• _Seite_:
________

Corrigenda liegen mehrere E-Mails verschiedener Abgeordneter vor, die zum Lager der Fraktionsführung gezählt werden können. Neben den bereits bekannten Argumenten – den Koalitionsfrieden bewahren und die Wahl nicht an den Bundesrat abzugeben – werden jetzt neue Gründe genannt, die die Wahl Brosius-Gersdorfs erklären sollen.
Verfassungsrichter sind keine über der Gesellschaft stehende Instanz
Ein führender CDU-Politiker verweist auf das Vorschlagsrecht der SPD sowie darauf, dass Richter zur Neutralität verpflichtet seien und dass der Bundestag handlungsfähig bleiben müsse. Ein weiterer erklärt einem Unionswähler: Brosius-Gersdorf sei nicht so schlimm, wie in der Presse zu lesen sei. Sie erkenne Ungeborenen das Lebensrecht zu, und es gebe weitere Themenfelder, mit denen sich Karlsruhe demnächst befassen könnte.
Tatsächlich kann gemäß einer Vereinbarung aus dem Jahr 2018 die SPD genauso viele Verfassungsrichter vorschlagen wie die Union, auch wenn die Genossen bei der Bundestagswahl im Februar ihr schlechtestes Ergebnis jemals erzielt hatten und nur noch drittstärkste Kraft im Bundestag sind.
Doch die Union muss diese Kandidaten nicht wählen. Wie berichtet, hatte sie Brosius-Gersdorfs Doktorvater Horst Dreier 2008 abgelehnt, woraufhin die SPD den Vorschlag zurückzog und Andreas Voßkuhle benannte.

________

• _Bereitgestellte Angaben_:
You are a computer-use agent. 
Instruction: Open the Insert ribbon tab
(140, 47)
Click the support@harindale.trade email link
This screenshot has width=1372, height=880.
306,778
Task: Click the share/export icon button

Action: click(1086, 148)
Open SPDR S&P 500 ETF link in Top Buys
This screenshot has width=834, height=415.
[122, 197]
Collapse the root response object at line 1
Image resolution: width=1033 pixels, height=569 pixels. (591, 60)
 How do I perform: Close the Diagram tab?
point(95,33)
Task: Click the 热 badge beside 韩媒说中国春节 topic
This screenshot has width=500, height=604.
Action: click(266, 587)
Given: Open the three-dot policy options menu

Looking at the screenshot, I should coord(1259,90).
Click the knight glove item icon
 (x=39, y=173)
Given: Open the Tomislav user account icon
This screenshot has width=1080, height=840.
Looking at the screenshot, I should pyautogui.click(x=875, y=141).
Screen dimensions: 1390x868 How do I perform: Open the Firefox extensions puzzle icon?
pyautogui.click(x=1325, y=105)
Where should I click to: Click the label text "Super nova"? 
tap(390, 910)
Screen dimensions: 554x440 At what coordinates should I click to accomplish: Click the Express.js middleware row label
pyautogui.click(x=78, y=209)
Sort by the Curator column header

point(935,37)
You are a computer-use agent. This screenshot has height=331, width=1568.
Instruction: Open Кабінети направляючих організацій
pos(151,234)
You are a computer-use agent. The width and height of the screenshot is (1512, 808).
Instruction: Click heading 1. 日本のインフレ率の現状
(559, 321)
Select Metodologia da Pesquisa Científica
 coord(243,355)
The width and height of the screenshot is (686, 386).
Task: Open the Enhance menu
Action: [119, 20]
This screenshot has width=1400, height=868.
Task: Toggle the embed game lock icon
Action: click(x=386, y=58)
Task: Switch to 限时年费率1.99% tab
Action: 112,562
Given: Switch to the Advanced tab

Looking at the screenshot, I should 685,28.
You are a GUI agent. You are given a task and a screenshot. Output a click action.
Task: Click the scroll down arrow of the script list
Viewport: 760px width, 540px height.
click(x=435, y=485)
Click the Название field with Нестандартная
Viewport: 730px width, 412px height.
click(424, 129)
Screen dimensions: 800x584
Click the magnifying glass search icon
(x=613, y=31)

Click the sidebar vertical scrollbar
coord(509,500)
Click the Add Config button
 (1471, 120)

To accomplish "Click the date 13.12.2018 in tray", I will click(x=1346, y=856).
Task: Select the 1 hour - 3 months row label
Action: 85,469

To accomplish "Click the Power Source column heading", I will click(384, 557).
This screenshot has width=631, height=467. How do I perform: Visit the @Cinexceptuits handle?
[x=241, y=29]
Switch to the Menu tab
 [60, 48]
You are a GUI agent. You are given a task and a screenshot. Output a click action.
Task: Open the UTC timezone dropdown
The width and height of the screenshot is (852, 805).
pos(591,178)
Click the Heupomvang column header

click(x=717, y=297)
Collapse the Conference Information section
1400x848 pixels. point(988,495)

________

• _Aufgaben_:
1) Wen benannte die SPD laut der Seite, nachdem die Union Horst Dreier 2008 abgelehnt hatte?
2) Geben Sie aus der Seite den Abschnitt wortgetreu aus, der mit „Doch die Union“ beginnt und mit „Andreas Voßkuhle benannte.“ endet.

• _Lösungen je Aufgabe_:
1) Andreas Voßkuhle.

2)
Doch die Union muss diese Kandidaten nicht wählen. Wie berichtet, hatte sie Brosius-Gersdorfs Doktorvater Horst Dreier 2008 abgelehnt, woraufhin die SPD den Vorschlag zurückzog und Andreas Voßkuhle benannte.